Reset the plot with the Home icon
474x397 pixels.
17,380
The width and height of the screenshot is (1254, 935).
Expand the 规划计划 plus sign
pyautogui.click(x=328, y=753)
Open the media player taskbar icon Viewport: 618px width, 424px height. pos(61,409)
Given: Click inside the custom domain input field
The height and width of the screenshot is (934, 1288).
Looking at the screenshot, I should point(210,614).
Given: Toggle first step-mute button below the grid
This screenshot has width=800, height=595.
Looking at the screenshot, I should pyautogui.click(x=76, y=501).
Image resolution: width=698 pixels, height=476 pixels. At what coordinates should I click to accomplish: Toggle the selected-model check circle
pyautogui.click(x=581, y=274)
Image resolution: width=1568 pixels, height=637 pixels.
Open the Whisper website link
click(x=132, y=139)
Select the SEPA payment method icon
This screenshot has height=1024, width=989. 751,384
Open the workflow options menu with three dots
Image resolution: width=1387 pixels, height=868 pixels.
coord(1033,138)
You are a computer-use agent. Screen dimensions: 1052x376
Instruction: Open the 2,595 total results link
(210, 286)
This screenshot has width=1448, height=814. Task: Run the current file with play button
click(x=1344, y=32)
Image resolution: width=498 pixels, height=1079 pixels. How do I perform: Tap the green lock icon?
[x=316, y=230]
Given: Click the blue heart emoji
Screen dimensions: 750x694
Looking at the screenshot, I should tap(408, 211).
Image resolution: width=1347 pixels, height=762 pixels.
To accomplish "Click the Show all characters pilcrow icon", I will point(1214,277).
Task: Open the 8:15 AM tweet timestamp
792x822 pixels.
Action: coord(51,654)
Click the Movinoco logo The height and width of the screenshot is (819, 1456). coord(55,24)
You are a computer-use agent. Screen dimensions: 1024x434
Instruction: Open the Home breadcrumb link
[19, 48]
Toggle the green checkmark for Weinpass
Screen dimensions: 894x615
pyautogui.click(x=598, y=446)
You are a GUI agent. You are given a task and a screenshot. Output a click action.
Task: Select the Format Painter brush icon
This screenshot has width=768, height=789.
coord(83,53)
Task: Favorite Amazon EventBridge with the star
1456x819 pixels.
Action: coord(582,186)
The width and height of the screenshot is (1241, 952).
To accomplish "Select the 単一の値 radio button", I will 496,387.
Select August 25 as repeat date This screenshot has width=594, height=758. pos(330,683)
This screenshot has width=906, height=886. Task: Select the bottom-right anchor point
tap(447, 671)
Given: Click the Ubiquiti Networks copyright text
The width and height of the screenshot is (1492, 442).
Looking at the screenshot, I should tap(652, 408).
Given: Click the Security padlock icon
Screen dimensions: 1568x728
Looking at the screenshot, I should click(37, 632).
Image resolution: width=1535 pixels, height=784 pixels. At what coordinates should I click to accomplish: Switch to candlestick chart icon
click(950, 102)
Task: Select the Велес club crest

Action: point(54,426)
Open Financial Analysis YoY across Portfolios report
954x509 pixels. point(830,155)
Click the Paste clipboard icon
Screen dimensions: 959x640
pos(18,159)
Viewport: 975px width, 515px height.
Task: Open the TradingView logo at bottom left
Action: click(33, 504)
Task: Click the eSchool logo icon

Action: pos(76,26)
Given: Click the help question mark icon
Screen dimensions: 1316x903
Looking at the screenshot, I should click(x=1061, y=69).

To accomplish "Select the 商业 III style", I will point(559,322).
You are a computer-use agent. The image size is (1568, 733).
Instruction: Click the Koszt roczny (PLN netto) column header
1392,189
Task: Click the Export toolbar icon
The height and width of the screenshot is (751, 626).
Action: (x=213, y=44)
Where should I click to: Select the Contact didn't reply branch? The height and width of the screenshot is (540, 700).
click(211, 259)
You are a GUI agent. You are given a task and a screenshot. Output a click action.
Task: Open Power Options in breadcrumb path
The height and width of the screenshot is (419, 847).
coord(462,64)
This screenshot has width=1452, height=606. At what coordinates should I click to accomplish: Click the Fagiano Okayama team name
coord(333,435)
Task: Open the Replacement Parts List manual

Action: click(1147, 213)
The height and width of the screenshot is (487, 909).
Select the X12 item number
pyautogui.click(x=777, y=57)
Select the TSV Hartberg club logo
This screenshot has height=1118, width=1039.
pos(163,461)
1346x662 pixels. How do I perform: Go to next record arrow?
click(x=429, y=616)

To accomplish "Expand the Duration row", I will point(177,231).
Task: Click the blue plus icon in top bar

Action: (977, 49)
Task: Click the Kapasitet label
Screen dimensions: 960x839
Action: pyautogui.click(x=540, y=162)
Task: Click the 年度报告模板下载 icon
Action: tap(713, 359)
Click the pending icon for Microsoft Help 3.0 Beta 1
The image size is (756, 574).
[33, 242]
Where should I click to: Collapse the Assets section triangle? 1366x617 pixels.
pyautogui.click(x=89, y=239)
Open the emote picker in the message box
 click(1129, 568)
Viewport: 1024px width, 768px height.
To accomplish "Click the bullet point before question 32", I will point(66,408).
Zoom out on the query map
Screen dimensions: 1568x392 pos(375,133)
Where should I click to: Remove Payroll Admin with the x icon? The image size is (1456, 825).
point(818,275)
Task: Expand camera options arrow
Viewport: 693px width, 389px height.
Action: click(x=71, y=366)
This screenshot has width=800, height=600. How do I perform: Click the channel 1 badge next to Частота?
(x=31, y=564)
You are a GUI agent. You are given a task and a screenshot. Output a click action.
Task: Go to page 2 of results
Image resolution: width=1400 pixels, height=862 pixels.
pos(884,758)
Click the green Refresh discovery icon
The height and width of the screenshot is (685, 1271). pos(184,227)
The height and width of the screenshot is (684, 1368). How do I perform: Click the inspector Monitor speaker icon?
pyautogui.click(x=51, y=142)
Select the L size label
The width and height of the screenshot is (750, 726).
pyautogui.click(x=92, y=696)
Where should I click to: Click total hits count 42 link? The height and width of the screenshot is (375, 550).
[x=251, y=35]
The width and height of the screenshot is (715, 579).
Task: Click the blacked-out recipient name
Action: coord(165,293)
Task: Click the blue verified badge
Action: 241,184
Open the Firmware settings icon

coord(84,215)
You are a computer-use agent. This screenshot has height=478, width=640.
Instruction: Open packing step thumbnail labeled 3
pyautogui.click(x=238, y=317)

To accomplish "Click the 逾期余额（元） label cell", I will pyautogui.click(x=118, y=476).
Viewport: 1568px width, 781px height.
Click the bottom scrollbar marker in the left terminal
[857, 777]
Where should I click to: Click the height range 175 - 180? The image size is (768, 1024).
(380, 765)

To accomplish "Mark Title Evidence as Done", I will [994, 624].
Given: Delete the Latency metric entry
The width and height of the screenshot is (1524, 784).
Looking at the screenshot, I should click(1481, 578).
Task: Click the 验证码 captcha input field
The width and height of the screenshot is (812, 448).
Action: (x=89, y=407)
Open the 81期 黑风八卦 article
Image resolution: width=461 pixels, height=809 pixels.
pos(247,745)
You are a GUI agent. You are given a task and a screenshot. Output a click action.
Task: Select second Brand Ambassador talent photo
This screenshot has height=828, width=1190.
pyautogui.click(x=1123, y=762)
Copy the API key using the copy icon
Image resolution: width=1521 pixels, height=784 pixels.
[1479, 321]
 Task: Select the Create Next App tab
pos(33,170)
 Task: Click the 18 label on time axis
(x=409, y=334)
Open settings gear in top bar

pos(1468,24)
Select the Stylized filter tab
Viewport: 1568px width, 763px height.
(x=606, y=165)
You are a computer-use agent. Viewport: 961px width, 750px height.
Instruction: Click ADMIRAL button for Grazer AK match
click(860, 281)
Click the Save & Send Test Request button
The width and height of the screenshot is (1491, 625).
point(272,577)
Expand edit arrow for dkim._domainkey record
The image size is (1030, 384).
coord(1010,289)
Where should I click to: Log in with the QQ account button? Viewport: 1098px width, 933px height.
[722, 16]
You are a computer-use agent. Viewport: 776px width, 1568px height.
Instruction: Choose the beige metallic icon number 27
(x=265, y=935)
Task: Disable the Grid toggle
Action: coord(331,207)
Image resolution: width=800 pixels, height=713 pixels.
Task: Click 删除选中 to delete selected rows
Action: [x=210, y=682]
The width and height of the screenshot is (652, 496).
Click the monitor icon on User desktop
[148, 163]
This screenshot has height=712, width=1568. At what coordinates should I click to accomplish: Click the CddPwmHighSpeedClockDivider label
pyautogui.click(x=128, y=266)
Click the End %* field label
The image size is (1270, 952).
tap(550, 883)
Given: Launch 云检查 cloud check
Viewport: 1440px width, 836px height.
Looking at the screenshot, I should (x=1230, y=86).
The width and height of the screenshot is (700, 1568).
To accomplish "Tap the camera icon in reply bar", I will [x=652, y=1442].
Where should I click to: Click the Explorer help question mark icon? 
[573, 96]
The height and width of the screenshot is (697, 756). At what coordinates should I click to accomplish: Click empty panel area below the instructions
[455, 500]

-------

__Problème posé__. Mets à jour les lignes du matériel depuis le début jusqu'à la ligne qui contient "Looking at the screenshot, I should point(210,614).", celle-ci comprise, en remplaçant "Expand" par "Collapse" sans rien modifier d'autre.

__Problème résolu__.
Reset the plot with the Home icon
474x397 pixels.
17,380
The width and height of the screenshot is (1254, 935).
Collapse the 规划计划 plus sign
pyautogui.click(x=328, y=753)
Open the media player taskbar icon Viewport: 618px width, 424px height. pos(61,409)
Given: Click inside the custom domain input field
The height and width of the screenshot is (934, 1288).
Looking at the screenshot, I should point(210,614).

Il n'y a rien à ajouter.